**ЦИТИРУЕМЫЙ ТЕКСТ**
________________________

Однако обо всем этом тут же пришлось забыть, так как жизнь в самолете шла активно. В 11 нас покормили ужином, а в час ночи начало светать, в два часа совсем рассвело, и нам принесли завтрак. В общем, стюардессы носились по салону без устали.
В Хабаровске мы переночевали и отправились на вокзал, где поезд № 4 должен был доставить нас на станцию Тихоокеанскую, то есть, в порт Находка. В поезде безумствовала дорожная милиция. Это был самый жестокий период сухого закона. То ли у них были камеры слежения, то ли они подглядывали в замочную скважину, но, как только я начинал открывать бутылку минеральной под столом, врывалось двое с победными криками, выхватывали бутылку, обнюхивали ее и пробовали на вкус. В конце концов, им все таки удалось застукать нашего армянина с бутылкой коньяка. Никакая демонстрация паспорта с указанием, что сегодня день его рождения, не помогала – его пытались ссадить. И только отсутствие промежуточных станций позволило ему отделаться штрафом.
В Находке мы прошли таможню, расположились с комфортом на «Туркмении», перевели стрелки на 2 часа назад по японскому времени, осмотрели корабль, выпили фруктовый коктейль (все прочие были запрещены) и отправились спать. Каюты были очень комфортные, с отличной ванной. В три часа ночи я встал и решил посетить это заведение, но оно оказалось запертым изнутри. Я подумал, что там находится кто то из моих соседей и решил подождать. Однако время шло, никто не появлялся, и звуков никаких не доносилось. Я проверил наличие своих соседей, и все оказались на месте. Один проснулся, поинтересовался сквозь сон, что произошло, и сказал, что это гномики шутят. Но мне было не до шуток. Я отправился по кораблю – корабль спал. Наконец в танцзале мне удалось найти уборщицу. Когда я ей поведал в чем дело, она сказала:
– Это японцы поставили такие хитрые замки, которые иногда сами запираются от вибрации.
Я подивился эрудиции уборщицы и хитроумности японской техники. Когда я появился в каюте, то обнаружил такую сцену: мои попутчики колотили в дверь туалета и громко выкрикивали мое имя. Обнаружив, что меня нет, и туалет заперт, они решили, что это я заперся там на час. Мое появление, да еще и с сопровождающим, было встречено с неподдельным удивлением. Замок в туалет горничная открыла своим ключом. Я требовал от коллег немедленных извинений и благодарности, так как спас их от больших невзгод.

________________________

**ИЗВЛЕЧЁННЫЕ ДАННЫЕ**
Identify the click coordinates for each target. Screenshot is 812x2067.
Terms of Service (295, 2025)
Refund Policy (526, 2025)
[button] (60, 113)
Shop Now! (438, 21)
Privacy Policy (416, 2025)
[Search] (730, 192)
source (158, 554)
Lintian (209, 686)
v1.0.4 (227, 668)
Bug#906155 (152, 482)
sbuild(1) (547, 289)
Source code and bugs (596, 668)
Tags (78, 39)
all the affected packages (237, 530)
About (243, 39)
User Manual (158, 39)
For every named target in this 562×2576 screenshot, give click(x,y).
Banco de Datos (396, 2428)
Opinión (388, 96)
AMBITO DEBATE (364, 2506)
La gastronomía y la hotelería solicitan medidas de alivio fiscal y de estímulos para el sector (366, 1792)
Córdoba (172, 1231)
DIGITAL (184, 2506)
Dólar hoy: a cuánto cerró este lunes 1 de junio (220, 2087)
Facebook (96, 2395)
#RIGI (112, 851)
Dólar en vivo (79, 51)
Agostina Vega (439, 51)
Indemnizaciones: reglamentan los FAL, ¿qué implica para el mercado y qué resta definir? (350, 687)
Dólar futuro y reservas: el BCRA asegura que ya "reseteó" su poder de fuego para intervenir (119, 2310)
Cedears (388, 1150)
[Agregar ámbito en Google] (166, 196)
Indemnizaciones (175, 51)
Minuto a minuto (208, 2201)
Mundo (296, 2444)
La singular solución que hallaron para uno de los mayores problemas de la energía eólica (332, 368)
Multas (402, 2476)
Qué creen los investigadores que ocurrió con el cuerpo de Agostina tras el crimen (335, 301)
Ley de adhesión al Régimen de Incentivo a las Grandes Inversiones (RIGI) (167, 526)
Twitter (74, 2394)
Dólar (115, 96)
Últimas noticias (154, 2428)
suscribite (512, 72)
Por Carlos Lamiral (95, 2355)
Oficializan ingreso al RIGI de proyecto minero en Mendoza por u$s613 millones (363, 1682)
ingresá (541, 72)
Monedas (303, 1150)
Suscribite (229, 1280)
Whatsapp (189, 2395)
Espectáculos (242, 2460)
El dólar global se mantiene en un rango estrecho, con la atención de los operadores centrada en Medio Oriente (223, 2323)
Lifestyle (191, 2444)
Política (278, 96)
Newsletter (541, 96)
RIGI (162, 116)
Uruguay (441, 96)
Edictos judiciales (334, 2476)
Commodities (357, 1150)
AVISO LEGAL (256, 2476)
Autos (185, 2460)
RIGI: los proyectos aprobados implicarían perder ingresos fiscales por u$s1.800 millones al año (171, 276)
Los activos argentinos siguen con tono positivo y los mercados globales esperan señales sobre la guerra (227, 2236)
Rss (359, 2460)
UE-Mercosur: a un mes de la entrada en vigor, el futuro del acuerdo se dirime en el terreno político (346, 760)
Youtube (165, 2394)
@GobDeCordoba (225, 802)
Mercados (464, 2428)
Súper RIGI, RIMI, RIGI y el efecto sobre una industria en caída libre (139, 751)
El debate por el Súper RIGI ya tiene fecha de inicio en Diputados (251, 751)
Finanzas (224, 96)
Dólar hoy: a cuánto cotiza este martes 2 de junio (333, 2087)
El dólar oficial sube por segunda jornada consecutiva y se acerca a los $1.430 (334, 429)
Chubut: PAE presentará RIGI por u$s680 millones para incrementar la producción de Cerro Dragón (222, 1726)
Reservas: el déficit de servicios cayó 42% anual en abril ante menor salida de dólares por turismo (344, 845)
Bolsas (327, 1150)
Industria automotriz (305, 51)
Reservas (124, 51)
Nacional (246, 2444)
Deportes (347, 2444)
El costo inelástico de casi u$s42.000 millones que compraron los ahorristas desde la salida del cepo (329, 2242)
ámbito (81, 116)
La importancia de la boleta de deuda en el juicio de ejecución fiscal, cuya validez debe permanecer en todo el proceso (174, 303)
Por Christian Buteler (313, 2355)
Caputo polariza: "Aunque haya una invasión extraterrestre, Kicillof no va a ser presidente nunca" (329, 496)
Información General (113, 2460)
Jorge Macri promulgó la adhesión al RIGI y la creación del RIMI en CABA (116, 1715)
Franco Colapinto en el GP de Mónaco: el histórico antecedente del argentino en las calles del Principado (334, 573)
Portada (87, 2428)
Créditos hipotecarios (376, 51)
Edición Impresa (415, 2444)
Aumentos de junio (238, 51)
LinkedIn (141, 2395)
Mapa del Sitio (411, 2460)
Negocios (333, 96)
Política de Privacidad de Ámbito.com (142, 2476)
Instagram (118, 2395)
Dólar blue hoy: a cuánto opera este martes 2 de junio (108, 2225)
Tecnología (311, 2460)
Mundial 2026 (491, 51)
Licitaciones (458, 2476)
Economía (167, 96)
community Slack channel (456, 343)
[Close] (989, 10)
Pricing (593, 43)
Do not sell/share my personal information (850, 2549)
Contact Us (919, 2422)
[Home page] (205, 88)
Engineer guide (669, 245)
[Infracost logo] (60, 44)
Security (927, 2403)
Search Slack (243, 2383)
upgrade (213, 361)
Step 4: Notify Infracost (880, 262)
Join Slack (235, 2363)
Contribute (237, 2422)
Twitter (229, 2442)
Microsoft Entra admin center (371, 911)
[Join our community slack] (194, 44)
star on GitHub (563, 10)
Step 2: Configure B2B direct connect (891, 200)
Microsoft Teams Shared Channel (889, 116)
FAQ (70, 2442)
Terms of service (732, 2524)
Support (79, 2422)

________________________

**ЗАДАНИЯ**
1 > Какой поезд, согласно цитируемому тексту, должен был доставить путешественников из Хабаровска на станцию Тихоокеанскую?
2 > Выведите отрывок цитируемого текста от слов «Я подивился эрудиции» до слов «от больших невзгод.» включительно.

**ОТВЕТЫ К ЗАДАНИЯМ**
1 > Поезд № 4.

2 >
Я подивился эрудиции уборщицы и хитроумности японской техники. Когда я появился в каюте, то обнаружил такую сцену: мои попутчики колотили в дверь туалета и громко выкрикивали мое имя. Обнаружив, что меня нет, и туалет заперт, они решили, что это я заперся там на час. Мое появление, да еще и с сопровождающим, было встречено с неподдельным удивлением. Замок в туалет горничная открыла своим ключом. Я требовал от коллег немедленных извинений и благодарности, так как спас их от больших невзгод.